Comparison of model classification accuracy for two filtering methods.

Impact of different method combinations on model classification accuracy

To explore the optimal combination of preprocessing methods, point cloud secondary sampling methods, and the impact of sample point numbers on surface and underwater human pose recognition based on three-dimensional point cloud deep learning, we conducted 10 experiments based on SOR-SS (a combination of one filtering algorithm, one secondary sampling algorithm, five sample sizes, one temporalization, and two body models). A comparison of the model classification accuracies for different combinations of the methods is shown in Fig. 14. The figure shows that the highest model classification accuracy was achieved with SOR, SS, and 3072 sample points. The classification accuracies of the male and female body models are 0.975012 and 0.973571, respectively. The lowest model classification accuracy was obtained with SOR, OS, and 512 sample points, with classification accuracies of 0.961652 and 0.961548 for the male and female body models, respectively. Therefore, it can be inferred that using SOR, SS, and a sample size of 3072 can improve model accuracy. This is because the sample size determines the amount of information contained. However, because of the suboptimal nature of manually collected point clouds, excessively large sample sizes can introduce irrelevant information, thereby reducing model accuracy.

Figure 14
figure 14

Comparison of model classification accuracy for different method combinations.

Comparison of classification accuracy with other point cloud recognition networks

Our dataset was trained in the same experimental environment, using several popular point-cloud recognition networks. A computer with an i9-11900K @ 3.50 GHz processor and an RTX 3060 graphics card was used. The experimental results are listed in Table 6. The PointNet++ network used in this study has higher classification accuracy than the other networks.

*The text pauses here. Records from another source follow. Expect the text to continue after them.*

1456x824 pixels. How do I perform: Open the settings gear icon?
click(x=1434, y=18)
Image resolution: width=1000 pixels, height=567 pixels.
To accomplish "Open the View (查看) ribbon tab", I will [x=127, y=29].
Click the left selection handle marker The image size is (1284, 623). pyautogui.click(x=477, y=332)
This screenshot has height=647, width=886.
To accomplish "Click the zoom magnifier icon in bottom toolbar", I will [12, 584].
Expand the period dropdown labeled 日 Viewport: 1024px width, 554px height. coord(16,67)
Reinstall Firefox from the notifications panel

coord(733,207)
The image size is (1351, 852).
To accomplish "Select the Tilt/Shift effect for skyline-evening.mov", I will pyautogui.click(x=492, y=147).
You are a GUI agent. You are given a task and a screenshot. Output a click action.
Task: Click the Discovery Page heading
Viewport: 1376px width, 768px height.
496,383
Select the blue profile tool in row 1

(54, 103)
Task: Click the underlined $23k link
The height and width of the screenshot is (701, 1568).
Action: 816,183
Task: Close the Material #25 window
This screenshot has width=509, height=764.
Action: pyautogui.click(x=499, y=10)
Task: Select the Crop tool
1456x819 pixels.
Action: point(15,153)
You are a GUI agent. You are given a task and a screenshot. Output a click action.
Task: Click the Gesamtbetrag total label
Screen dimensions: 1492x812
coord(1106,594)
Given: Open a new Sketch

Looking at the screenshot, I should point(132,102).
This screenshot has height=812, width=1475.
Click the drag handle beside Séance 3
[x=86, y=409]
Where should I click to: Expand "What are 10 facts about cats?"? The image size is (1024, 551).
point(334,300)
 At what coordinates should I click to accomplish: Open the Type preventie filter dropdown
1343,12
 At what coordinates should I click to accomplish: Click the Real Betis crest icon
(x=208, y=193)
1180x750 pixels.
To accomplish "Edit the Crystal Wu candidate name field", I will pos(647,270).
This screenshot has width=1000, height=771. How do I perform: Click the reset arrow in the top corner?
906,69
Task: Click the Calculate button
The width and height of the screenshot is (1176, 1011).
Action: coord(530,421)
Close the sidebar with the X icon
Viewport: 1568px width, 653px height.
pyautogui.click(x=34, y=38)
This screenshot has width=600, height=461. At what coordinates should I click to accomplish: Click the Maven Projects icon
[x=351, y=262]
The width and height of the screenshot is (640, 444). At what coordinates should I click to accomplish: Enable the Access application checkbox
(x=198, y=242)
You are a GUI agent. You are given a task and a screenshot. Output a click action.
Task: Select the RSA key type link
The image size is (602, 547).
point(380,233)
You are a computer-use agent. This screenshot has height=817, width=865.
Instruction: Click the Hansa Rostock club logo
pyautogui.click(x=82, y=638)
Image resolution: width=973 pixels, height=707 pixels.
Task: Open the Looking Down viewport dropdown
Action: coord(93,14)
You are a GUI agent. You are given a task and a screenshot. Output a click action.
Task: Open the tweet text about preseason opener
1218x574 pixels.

Table 6 Comparison of classification accuracy.

Conclusion

The results show that the proposed LiDAR method can be effectively employed for surface and underwater human pose recognition using temporal 3D point cloud deep learning.

  1. (1)

    The impact of sample temporalization on model classification accuracy was investigated, and the average accuracy increased by 0.028462 after sample temporalization. This is advantageous in improving the recognition ability of surface and underwater human-body pose recognition models.

  2. (2)

    The necessity of incorporating point-cloud secondary sampling was discussed. The classification accuracy of the surface and underwater human body pose recognition models significantly improved after adding point-cloud secondary sampling. Among them, SS had the best effect, with an average increase of 0.012317 in accuracy.

  3. (3)

    The optimal point-cloud filtering algorithm for surface and underwater human pose recognition based on temporal 3D point-cloud deep learning was determined to be SOR. The experimental results showed that the classification accuracy using SOR was significantly higher than that using ROR, with an average precision increase of 0.009873.

  4. (4)

    The best combination of methods for surface and underwater human pose recognition was obtained based on temporal 3D point-cloud deep learning. When using SOR, the SS algorithm, and a sample input point size of 3072, the model achieved a significantly higher classification accuracy compared to the other combinations, achieving the highest classification accuracies for the male and female human models of 0.975012 and 0.973571, respectively.

Although this study demonstrated the potential of surface and underwater human pose recognition based on temporal 3D point-cloud deep learning, some limitations still need to be addressed. The experimental stage should be validated for practical applications. It is necessary to collect point-cloud data on the water surface and underwater human attitudes from real humans to train models and obtain more reliable recognition models. Furthermore, in practical applications, the swimming speeds of different individuals should be considered in selecting different point-cloud acquisition times for recognition.